T.C.
DANIŞTAY
VERGİ DAVA DAİRELERİ GENEL KURULU
o REPO GELİRLERİNİN BEYANI (Dar Mükellef Kurumun Repo Gelirleri - Muhtasar Vergi Beyanına İthali)
o DAR MÜKELLEF KURUMUN REPO GELİRLERİ (Muhtasar Vergi Beyanına İthali - Menkul Sermaye İradı - Repo Kazancının Ticari Kazancın Tespitinde Dikkate Alınması)
o MUHTASAR VERGİ BEYANINA DAHİL EDİLECEK GELİRLER (Dar Mükellef Kurumların Repo Gelirleri)
193
Özet : Türkiye'de bankacılık faaliyetinde bulunan dar mükellef kurumun repo gelirlerinin Gelir Vergisi Kanununun 94. maddesinin 6. fıkrasının b bendi uyarınca düzenlenen muhtasar beyannameye ithali zorunludur.

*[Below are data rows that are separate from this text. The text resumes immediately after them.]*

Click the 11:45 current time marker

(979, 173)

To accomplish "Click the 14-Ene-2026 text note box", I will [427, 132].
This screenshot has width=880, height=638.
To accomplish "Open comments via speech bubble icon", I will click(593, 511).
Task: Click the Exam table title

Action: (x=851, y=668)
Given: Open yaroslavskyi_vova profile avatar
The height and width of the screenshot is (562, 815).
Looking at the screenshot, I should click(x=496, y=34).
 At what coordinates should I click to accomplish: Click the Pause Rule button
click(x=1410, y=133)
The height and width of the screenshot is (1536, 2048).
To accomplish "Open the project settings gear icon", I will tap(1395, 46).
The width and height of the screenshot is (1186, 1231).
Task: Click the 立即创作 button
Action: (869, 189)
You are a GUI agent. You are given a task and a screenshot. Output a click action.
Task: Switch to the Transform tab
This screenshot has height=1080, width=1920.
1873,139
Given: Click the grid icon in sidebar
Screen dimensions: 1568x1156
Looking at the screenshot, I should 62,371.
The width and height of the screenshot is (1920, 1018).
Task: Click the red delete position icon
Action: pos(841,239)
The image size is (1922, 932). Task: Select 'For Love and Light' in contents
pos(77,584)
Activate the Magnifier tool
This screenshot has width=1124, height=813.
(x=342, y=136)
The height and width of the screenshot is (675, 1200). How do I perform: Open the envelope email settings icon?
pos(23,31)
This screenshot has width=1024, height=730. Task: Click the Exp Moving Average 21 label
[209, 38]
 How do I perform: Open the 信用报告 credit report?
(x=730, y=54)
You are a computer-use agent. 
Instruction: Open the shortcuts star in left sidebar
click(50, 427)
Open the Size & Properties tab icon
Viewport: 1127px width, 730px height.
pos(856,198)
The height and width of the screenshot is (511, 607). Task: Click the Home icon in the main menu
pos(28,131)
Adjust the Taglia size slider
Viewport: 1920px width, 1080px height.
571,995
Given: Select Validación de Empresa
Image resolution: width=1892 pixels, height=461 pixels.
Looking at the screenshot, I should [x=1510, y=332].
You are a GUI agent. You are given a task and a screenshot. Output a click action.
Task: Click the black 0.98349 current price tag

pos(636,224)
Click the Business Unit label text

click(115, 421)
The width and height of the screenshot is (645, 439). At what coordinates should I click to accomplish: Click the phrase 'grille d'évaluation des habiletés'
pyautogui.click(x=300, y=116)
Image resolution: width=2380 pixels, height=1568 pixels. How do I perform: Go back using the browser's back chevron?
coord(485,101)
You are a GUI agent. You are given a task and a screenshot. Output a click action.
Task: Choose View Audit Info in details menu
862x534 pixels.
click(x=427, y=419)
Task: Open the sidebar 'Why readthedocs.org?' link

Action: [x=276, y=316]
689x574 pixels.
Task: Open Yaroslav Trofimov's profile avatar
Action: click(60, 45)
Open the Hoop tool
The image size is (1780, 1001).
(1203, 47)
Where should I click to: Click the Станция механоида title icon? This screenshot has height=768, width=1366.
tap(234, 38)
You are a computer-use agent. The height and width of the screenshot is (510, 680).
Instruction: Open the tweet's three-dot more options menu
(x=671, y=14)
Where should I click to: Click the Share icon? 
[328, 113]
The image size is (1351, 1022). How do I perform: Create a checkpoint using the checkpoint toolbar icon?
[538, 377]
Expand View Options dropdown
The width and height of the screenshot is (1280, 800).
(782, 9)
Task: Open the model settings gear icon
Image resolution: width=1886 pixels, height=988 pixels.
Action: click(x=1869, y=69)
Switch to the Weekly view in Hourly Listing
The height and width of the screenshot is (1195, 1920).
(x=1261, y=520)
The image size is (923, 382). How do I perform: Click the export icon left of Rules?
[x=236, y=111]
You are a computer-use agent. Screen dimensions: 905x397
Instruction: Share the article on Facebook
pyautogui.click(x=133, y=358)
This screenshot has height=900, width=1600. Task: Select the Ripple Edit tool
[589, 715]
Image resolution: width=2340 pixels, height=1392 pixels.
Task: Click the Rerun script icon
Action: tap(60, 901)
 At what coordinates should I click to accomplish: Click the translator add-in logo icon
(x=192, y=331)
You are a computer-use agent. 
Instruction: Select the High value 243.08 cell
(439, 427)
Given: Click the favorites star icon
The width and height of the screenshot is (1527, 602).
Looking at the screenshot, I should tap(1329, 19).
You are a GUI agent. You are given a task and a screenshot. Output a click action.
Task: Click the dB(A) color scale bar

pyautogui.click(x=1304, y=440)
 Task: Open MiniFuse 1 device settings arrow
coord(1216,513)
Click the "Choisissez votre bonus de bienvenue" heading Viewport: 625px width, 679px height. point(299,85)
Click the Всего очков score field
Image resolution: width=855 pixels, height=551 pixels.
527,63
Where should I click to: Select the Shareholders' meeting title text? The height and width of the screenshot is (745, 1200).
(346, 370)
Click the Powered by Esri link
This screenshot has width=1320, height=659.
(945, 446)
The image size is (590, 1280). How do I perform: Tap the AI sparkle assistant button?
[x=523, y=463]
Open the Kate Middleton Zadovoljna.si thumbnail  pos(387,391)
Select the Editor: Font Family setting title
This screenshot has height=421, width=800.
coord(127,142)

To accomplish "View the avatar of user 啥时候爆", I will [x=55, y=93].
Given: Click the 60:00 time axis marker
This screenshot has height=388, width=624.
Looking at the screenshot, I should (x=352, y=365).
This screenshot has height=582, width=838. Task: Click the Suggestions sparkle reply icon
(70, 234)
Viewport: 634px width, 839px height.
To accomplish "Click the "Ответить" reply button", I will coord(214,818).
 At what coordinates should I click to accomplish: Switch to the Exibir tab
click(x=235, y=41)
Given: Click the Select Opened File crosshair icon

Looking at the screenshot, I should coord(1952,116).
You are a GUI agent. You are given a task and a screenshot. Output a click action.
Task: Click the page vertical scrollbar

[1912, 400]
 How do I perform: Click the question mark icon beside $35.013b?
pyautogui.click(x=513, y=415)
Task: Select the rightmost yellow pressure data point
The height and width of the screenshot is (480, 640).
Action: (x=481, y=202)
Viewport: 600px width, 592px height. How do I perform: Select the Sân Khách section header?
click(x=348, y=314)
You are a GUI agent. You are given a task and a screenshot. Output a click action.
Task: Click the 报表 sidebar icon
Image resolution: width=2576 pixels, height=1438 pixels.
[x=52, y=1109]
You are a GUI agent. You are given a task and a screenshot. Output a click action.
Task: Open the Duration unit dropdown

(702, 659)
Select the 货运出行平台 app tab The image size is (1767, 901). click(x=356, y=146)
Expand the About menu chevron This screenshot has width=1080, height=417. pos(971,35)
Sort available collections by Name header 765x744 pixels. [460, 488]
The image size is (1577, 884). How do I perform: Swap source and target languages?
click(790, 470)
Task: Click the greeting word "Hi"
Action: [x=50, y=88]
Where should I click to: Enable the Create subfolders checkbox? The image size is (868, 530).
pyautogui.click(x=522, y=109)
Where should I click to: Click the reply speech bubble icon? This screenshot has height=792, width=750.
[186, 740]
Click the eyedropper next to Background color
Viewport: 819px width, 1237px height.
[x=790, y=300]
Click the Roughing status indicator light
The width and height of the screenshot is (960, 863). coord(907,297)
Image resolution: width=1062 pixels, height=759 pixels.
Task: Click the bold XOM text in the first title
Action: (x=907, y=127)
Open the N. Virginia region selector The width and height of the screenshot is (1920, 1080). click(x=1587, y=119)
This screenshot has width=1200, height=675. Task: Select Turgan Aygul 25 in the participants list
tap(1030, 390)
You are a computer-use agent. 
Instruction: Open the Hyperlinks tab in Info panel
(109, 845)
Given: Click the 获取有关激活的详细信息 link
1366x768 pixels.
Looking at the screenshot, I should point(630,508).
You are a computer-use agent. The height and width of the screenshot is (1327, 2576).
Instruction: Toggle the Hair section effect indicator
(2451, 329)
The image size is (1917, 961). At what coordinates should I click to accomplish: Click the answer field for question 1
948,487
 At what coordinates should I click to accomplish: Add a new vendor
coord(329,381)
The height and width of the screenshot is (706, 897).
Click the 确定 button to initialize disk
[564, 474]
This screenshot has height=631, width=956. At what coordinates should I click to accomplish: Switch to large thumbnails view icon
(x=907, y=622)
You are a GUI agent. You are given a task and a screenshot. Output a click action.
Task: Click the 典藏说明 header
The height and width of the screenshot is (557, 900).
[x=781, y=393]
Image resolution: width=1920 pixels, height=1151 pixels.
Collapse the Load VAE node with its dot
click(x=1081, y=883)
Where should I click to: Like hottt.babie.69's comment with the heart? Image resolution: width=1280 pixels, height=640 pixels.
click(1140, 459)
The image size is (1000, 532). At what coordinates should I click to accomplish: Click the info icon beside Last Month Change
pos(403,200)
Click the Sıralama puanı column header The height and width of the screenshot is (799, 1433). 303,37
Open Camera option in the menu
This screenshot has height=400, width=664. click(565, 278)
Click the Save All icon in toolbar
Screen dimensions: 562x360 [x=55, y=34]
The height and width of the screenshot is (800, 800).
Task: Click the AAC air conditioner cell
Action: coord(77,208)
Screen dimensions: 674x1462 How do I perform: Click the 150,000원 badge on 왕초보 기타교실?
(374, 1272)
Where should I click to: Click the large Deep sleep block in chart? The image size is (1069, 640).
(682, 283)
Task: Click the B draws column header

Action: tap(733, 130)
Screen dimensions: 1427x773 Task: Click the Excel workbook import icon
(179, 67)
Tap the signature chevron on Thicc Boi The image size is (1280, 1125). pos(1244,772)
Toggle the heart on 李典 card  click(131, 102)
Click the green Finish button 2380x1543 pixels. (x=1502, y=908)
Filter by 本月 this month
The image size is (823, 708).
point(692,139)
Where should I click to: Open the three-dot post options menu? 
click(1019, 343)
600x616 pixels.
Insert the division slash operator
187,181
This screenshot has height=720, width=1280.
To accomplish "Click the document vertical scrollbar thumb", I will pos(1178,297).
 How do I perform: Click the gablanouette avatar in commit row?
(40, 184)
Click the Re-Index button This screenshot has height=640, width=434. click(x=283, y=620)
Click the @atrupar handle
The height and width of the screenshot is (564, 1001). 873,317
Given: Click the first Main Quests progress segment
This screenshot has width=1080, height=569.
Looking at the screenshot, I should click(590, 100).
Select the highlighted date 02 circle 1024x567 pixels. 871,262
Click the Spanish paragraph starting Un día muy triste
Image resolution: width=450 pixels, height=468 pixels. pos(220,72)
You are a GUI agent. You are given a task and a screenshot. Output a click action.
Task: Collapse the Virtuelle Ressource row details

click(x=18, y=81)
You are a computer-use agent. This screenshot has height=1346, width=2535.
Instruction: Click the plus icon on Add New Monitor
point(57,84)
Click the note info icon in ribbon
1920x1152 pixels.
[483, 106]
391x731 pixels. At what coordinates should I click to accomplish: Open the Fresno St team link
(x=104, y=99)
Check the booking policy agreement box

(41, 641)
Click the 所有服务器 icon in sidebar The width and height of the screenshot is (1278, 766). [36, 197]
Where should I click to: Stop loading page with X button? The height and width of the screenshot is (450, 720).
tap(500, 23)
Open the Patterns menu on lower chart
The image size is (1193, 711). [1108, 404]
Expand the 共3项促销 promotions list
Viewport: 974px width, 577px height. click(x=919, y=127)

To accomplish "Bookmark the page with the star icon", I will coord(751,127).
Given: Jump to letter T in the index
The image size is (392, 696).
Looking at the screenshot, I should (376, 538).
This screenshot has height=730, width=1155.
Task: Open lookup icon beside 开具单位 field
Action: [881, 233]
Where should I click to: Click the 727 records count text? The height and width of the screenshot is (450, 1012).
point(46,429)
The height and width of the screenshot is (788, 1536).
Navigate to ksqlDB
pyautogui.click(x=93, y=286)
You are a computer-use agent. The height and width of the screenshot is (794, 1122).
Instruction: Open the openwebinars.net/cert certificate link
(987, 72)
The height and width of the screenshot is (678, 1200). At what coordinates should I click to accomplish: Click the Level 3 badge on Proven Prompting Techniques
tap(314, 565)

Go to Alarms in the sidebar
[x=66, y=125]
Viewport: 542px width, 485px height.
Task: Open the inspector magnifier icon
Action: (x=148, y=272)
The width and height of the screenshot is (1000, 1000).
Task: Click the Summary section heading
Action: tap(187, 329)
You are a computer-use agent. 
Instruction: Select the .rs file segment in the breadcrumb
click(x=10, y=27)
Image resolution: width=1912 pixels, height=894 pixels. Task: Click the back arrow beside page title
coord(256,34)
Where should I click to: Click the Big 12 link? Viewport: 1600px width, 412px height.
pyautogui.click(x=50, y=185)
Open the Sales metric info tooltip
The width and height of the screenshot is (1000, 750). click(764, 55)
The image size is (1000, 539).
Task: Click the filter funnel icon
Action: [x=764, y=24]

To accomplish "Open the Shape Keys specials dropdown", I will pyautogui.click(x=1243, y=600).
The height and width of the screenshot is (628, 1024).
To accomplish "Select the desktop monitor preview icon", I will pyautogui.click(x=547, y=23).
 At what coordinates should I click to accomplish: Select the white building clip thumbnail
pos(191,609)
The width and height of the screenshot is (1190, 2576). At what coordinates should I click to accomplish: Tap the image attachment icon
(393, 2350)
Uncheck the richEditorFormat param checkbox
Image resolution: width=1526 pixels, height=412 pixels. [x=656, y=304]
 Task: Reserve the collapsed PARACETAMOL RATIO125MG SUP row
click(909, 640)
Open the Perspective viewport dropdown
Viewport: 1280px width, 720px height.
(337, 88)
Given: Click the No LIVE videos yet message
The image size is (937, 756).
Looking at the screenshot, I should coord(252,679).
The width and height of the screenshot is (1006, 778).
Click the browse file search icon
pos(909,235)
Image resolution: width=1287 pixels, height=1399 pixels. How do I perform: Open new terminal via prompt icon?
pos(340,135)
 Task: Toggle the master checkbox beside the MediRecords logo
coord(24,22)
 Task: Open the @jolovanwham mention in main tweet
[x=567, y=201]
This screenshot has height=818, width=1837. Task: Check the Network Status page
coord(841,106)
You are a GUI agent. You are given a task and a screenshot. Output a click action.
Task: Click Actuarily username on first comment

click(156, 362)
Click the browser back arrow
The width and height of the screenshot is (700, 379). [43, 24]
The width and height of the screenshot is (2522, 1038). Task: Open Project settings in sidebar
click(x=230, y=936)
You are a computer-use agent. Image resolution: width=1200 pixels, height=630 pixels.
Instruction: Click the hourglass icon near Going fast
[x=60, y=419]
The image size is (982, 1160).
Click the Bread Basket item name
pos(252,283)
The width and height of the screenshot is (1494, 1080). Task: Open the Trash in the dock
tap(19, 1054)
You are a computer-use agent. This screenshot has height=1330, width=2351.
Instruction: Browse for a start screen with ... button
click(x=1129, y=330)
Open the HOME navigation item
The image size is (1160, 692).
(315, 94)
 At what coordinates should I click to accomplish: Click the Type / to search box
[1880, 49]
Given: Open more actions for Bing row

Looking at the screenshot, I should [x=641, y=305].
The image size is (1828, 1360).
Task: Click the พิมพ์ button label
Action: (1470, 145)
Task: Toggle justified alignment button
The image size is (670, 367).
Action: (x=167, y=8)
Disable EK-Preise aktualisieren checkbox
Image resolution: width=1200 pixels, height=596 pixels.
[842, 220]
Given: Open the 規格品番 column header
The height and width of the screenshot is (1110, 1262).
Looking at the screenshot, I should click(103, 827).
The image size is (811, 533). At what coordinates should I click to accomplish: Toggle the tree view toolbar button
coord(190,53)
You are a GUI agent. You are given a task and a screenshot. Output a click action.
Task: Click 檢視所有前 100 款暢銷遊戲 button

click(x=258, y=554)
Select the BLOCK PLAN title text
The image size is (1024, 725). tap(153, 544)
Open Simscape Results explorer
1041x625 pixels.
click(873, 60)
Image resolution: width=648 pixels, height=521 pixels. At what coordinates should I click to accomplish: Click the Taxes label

İstemin Özeti: Dar mükellef olan davacı kurumun, 1998 yılında elde ettiği vergisi tevkif yoluyla kesilmiş olan repo gelirlerinin muhtasar beyannameye ithalinin ihtiyari olduğu görüşüyle ihtirazi kayıtla verdiği beyanname üzerinden gelir (stopaj) vergisi ve fon payı tahakkuk ettirilmiştir.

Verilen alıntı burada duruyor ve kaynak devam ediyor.